(Data to use)
• • • • • • •
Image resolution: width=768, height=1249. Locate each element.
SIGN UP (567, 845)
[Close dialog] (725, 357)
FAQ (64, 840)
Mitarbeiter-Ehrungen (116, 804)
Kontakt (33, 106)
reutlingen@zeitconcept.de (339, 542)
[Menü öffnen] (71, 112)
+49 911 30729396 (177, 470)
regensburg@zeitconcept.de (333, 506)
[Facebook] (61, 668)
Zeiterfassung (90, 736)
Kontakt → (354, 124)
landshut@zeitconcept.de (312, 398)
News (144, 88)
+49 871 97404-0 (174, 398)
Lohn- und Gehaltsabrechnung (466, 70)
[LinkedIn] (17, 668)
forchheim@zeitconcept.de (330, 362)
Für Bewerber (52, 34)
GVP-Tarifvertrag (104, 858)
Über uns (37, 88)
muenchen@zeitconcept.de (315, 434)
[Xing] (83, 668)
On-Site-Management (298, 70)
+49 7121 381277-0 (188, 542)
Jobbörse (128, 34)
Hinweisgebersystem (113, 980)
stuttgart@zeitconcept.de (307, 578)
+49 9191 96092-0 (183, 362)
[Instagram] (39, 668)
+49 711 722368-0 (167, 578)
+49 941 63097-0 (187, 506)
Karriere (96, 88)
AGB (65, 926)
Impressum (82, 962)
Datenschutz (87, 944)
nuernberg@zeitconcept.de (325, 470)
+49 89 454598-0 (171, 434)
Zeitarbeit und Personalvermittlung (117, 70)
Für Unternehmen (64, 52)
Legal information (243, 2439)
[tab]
• • • • • • •
(Action item)
Output exactly one stretch of the listing: from the line containing "[LinkedIn] (17, 668)" through the line containing "nuernberg@zeitconcept.de (325, 470)", both end lines included.

(Exercise output)
[LinkedIn] (17, 668)
forchheim@zeitconcept.de (330, 362)
Für Bewerber (52, 34)
GVP-Tarifvertrag (104, 858)
Über uns (37, 88)
muenchen@zeitconcept.de (315, 434)
[Xing] (83, 668)
On-Site-Management (298, 70)
+49 7121 381277-0 (188, 542)
Jobbörse (128, 34)
Hinweisgebersystem (113, 980)
stuttgart@zeitconcept.de (307, 578)
+49 9191 96092-0 (183, 362)
[Instagram] (39, 668)
+49 711 722368-0 (167, 578)
+49 941 63097-0 (187, 506)
Karriere (96, 88)
AGB (65, 926)
Impressum (82, 962)
Datenschutz (87, 944)
nuernberg@zeitconcept.de (325, 470)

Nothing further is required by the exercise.